Post
A private company that stopped making games to run the most powerful storefront in PC history — and somehow still ships hardware.
Founded in 1996 by ex-Microsoft engineers Gabe Newell and Mike Harrington, Valve shipped Half-Life in 1998 and rewrote the FPS playbook with scripted set-pieces and physics-driven storytelling. In 2003 it launched Steam, partly to fix Counter-Strike piracy, and accidentally became the gatekeeper of PC gaming. Today Steam takes a 30% cut of an industry it owns, while Valve itself is a flat ~350-person org that ships rarely (Half-Life: Alyx, Steam Deck, Deadlock beta) and prints money in the background.
Example
Steam Deck (2022) was a hardware bet most analysts called insane — a $400 handheld PC running a custom Linux distro (SteamOS) with a Proton compatibility layer for Windows games.

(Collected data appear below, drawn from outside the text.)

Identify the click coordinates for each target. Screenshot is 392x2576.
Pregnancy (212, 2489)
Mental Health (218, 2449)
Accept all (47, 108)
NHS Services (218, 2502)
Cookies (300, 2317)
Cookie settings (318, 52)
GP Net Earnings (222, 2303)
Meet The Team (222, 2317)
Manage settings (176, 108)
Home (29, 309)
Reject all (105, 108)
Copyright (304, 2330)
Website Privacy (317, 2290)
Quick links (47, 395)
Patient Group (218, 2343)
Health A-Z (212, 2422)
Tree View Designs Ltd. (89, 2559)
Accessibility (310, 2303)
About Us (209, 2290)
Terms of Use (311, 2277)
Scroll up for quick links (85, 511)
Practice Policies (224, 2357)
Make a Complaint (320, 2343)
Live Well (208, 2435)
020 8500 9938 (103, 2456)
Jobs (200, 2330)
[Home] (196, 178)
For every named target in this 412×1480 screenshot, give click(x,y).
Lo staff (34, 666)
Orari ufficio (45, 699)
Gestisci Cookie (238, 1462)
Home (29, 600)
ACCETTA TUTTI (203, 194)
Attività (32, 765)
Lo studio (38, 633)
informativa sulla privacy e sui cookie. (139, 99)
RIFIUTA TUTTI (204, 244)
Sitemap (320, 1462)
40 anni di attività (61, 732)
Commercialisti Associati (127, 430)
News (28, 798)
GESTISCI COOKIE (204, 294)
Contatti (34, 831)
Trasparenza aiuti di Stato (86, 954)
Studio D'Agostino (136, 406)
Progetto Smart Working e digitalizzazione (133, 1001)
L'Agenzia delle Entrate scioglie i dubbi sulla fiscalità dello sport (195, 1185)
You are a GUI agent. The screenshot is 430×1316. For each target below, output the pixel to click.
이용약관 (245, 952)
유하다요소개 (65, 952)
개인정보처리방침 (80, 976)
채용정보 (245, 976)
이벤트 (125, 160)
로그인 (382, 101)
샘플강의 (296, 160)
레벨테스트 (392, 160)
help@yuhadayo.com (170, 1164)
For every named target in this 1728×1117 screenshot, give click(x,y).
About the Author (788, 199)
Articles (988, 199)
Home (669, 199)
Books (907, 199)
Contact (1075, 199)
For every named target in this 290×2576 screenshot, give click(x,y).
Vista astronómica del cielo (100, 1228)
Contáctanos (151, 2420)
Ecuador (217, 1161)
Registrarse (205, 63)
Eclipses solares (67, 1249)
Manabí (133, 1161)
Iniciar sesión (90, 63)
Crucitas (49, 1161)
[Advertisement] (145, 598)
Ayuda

By 2024 it had reshaped the PC handheld market and dragged Asus, Lenovo, and MSI into building competitors.
Why it matters
Valve is the closest thing gaming has to a sovereign — it sets the platform fee, the refund policy, the discovery algorithm, the curation rules, and the tax rate for ~70% of PC game revenue. Understanding Valve is understanding the economics of PC gaming.